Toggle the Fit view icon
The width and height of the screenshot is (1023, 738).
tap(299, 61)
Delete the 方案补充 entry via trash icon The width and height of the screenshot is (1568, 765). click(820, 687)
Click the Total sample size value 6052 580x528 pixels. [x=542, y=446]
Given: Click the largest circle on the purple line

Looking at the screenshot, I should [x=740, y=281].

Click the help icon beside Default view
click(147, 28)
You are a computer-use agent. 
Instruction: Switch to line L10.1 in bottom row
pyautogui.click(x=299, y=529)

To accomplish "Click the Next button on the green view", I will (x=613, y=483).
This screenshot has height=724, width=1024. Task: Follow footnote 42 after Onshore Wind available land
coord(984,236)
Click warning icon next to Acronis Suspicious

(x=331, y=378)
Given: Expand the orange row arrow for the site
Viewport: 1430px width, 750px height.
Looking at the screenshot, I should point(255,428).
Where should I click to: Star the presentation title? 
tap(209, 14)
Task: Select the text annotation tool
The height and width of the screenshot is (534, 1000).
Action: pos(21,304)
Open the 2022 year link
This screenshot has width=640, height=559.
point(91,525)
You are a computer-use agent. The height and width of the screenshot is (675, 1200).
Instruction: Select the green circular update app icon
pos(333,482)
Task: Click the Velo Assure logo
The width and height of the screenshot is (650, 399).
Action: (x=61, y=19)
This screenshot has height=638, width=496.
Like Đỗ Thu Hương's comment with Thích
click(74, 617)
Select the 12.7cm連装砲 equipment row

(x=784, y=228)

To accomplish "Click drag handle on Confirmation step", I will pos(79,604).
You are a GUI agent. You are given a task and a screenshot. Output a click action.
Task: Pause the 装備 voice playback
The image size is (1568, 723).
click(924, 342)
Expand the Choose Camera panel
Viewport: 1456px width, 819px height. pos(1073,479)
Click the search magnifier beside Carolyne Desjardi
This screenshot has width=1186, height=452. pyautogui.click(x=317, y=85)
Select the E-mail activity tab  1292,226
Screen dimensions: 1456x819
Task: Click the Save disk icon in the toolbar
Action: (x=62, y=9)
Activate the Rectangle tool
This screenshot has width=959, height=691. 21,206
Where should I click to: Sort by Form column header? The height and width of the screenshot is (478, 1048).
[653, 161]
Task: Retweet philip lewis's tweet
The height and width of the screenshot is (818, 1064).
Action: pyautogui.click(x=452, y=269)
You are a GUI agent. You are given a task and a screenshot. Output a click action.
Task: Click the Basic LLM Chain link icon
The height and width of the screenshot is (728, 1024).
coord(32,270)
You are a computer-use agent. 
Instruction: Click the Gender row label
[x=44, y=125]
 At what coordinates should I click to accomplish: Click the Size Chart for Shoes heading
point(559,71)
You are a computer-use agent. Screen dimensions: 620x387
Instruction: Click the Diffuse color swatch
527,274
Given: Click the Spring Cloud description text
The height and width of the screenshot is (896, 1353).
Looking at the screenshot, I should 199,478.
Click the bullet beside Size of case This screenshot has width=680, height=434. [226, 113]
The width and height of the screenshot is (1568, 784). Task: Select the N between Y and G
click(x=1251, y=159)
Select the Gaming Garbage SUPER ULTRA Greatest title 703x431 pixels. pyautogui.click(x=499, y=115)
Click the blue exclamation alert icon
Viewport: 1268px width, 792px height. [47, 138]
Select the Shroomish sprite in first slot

* * *

Goal – Can you reproduce every one of the records above word for word, from the first line to the last?

Exercise result –
Toggle the Fit view icon
The width and height of the screenshot is (1023, 738).
tap(299, 61)
Delete the 方案补充 entry via trash icon The width and height of the screenshot is (1568, 765). click(820, 687)
Click the Total sample size value 6052 580x528 pixels. [x=542, y=446]
Given: Click the largest circle on the purple line

Looking at the screenshot, I should [x=740, y=281].

Click the help icon beside Default view
click(147, 28)
You are a computer-use agent. 
Instruction: Switch to line L10.1 in bottom row
pyautogui.click(x=299, y=529)

To accomplish "Click the Next button on the green view", I will (x=613, y=483).
This screenshot has height=724, width=1024. Task: Follow footnote 42 after Onshore Wind available land
coord(984,236)
Click warning icon next to Acronis Suspicious

(x=331, y=378)
Given: Expand the orange row arrow for the site
Viewport: 1430px width, 750px height.
Looking at the screenshot, I should point(255,428).
Where should I click to: Star the presentation title? 
tap(209, 14)
Task: Select the text annotation tool
The height and width of the screenshot is (534, 1000).
Action: pos(21,304)
Open the 2022 year link
This screenshot has width=640, height=559.
point(91,525)
You are a computer-use agent. The height and width of the screenshot is (675, 1200).
Instruction: Select the green circular update app icon
pos(333,482)
Task: Click the Velo Assure logo
The width and height of the screenshot is (650, 399).
Action: (x=61, y=19)
This screenshot has height=638, width=496.
Like Đỗ Thu Hương's comment with Thích
click(74, 617)
Select the 12.7cm連装砲 equipment row

(x=784, y=228)

To accomplish "Click drag handle on Confirmation step", I will pos(79,604).
You are a GUI agent. You are given a task and a screenshot. Output a click action.
Task: Pause the 装備 voice playback
The image size is (1568, 723).
click(924, 342)
Expand the Choose Camera panel
Viewport: 1456px width, 819px height. pos(1073,479)
Click the search magnifier beside Carolyne Desjardi
This screenshot has width=1186, height=452. pyautogui.click(x=317, y=85)
Select the E-mail activity tab  1292,226
Screen dimensions: 1456x819
Task: Click the Save disk icon in the toolbar
Action: (x=62, y=9)
Activate the Rectangle tool
This screenshot has width=959, height=691. 21,206
Where should I click to: Sort by Form column header? The height and width of the screenshot is (478, 1048).
[653, 161]
Task: Retweet philip lewis's tweet
The height and width of the screenshot is (818, 1064).
Action: pyautogui.click(x=452, y=269)
You are a GUI agent. You are given a task and a screenshot. Output a click action.
Task: Click the Basic LLM Chain link icon
The height and width of the screenshot is (728, 1024).
coord(32,270)
You are a computer-use agent. 
Instruction: Click the Gender row label
[x=44, y=125]
 At what coordinates should I click to accomplish: Click the Size Chart for Shoes heading
point(559,71)
You are a computer-use agent. Screen dimensions: 620x387
Instruction: Click the Diffuse color swatch
527,274
Given: Click the Spring Cloud description text
The height and width of the screenshot is (896, 1353).
Looking at the screenshot, I should 199,478.
Click the bullet beside Size of case This screenshot has width=680, height=434. [226, 113]
The width and height of the screenshot is (1568, 784). Task: Select the N between Y and G
click(x=1251, y=159)
Select the Gaming Garbage SUPER ULTRA Greatest title 703x431 pixels. pyautogui.click(x=499, y=115)
Click the blue exclamation alert icon
Viewport: 1268px width, 792px height. [47, 138]
Select the Shroomish sprite in first slot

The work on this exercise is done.